## Task to carry out
From the records below, take each line where the string "agent" shows up and copy it.

(Screenshot grounding data)

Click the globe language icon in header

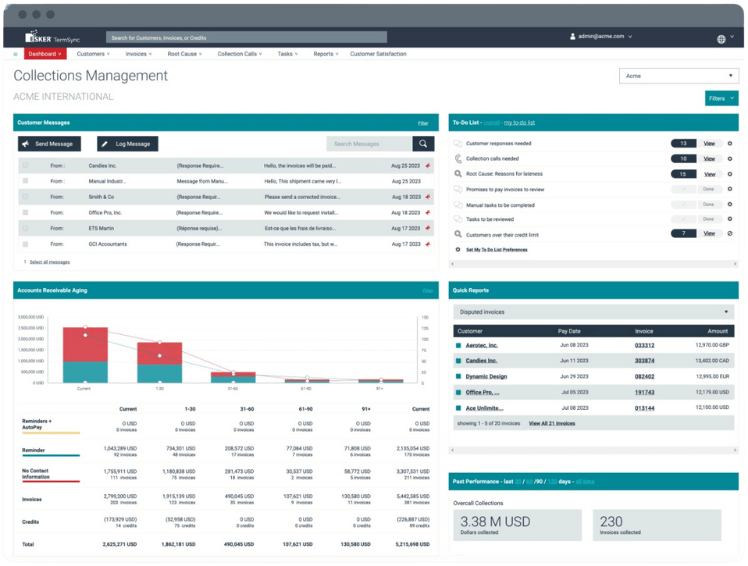[721, 39]
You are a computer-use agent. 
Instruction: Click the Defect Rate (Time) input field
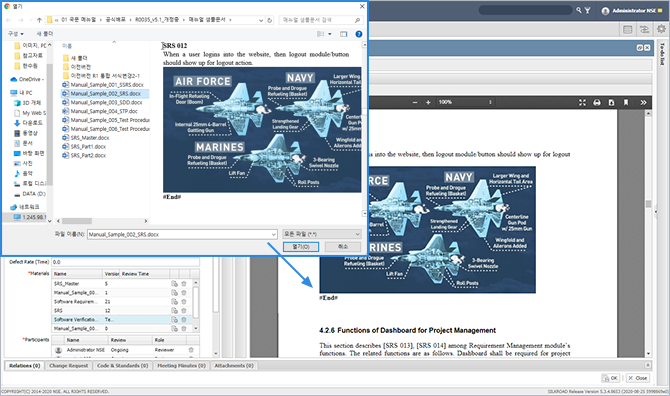125,262
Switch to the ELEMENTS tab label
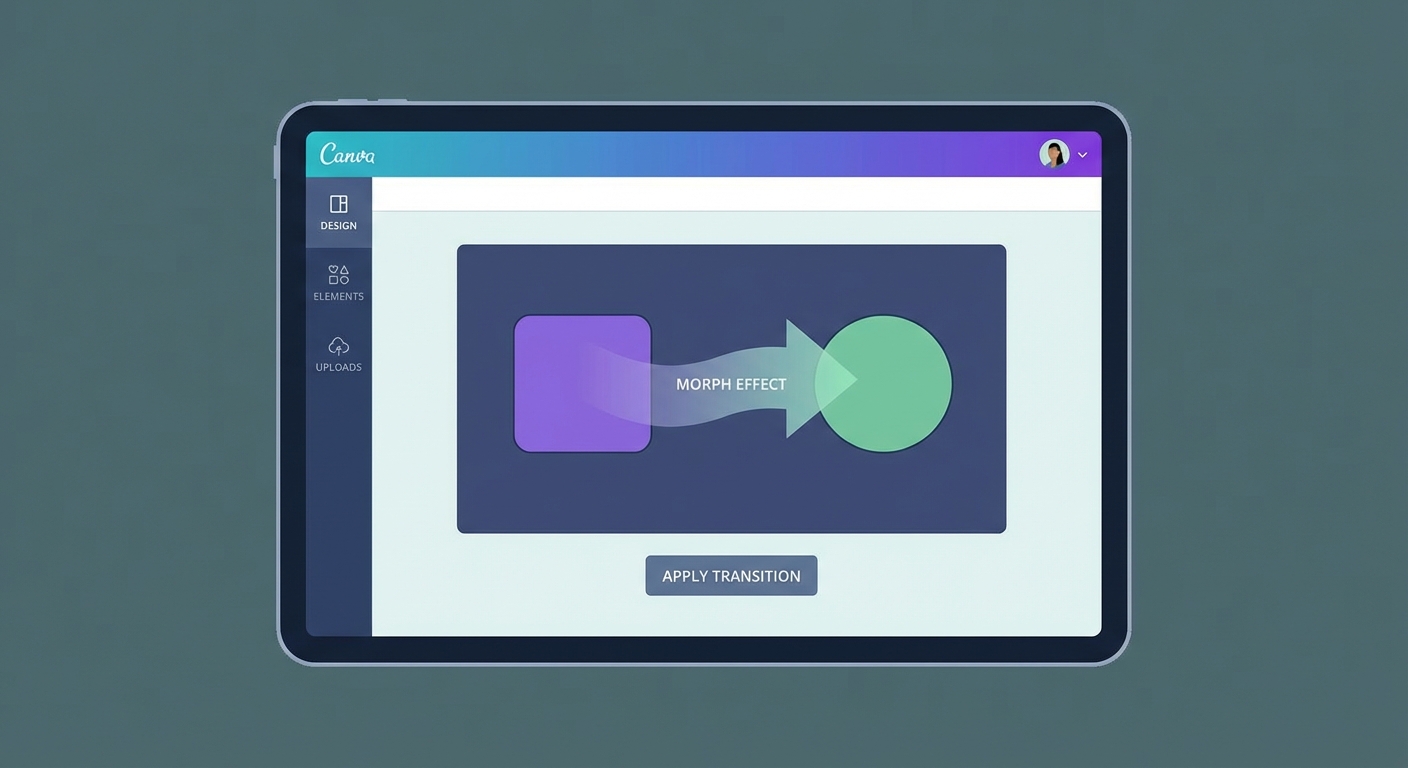The height and width of the screenshot is (768, 1408). click(338, 297)
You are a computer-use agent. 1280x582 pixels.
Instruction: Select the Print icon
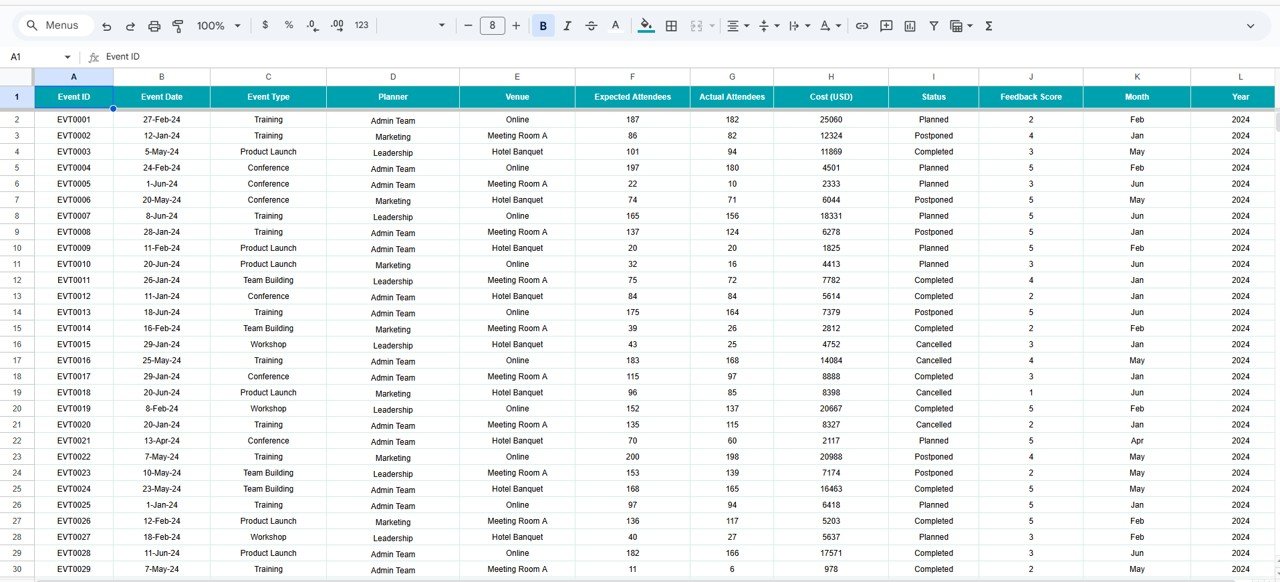153,25
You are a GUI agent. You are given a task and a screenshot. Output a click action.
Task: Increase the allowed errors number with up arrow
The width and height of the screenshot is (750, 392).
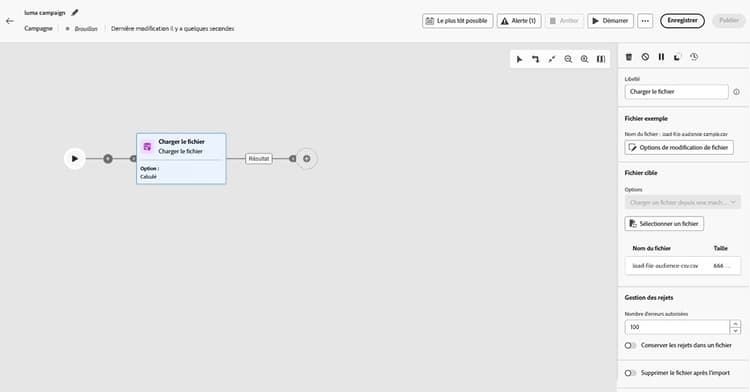pyautogui.click(x=736, y=324)
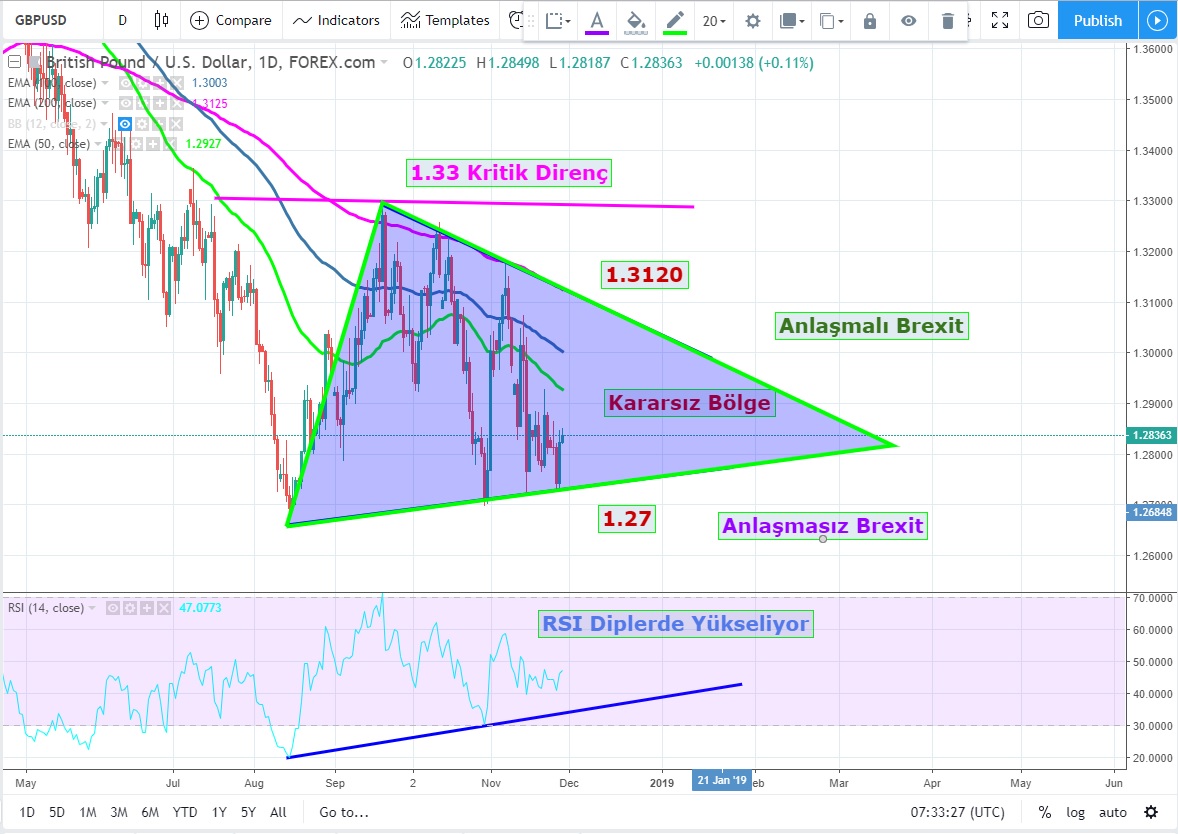1178x834 pixels.
Task: Open the candlestick chart style selector
Action: [161, 20]
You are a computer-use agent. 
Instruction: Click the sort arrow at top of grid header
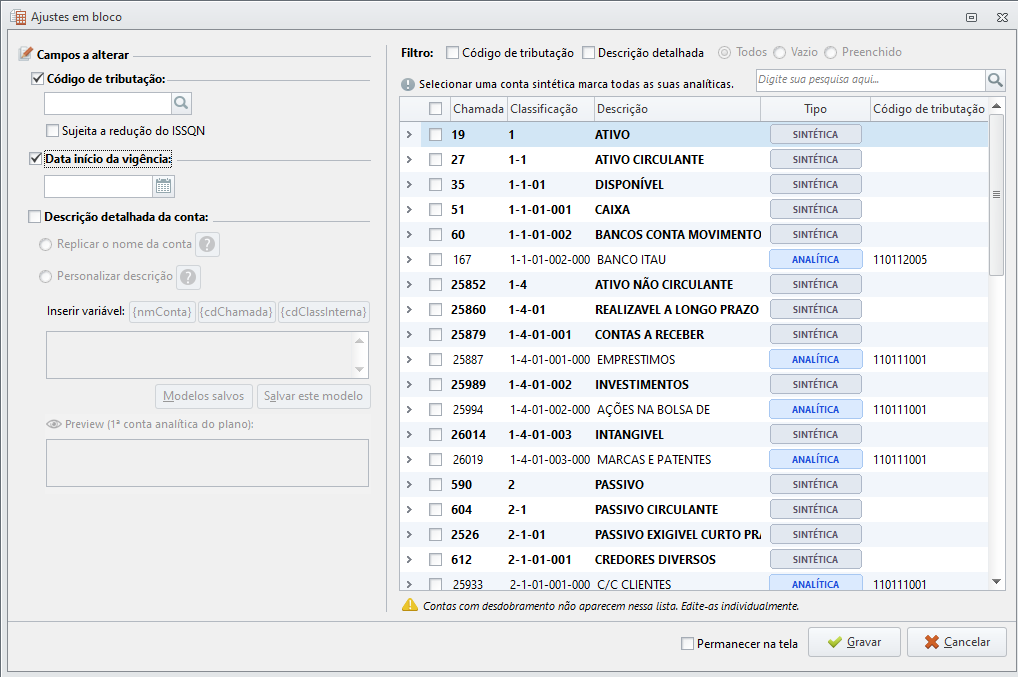(x=997, y=105)
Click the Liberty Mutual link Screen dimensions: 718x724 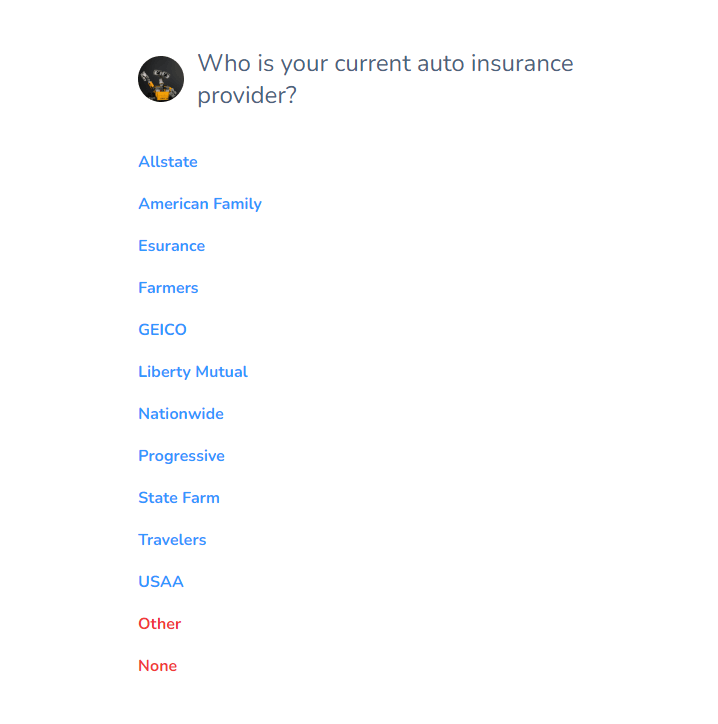pyautogui.click(x=193, y=372)
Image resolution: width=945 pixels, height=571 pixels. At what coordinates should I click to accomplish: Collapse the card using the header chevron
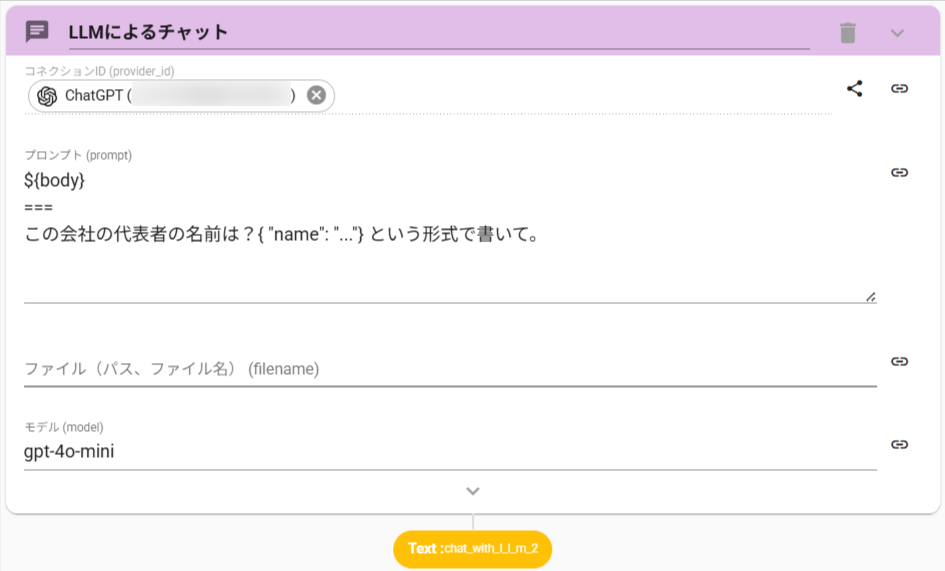click(x=897, y=32)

## Solution
You are a computer-use agent. 
You are a computer-use agent. 1280x582 pixels.
You are a GUI agent. You are given a task and a screenshot. Output a click action.
You are a computer-use agent. 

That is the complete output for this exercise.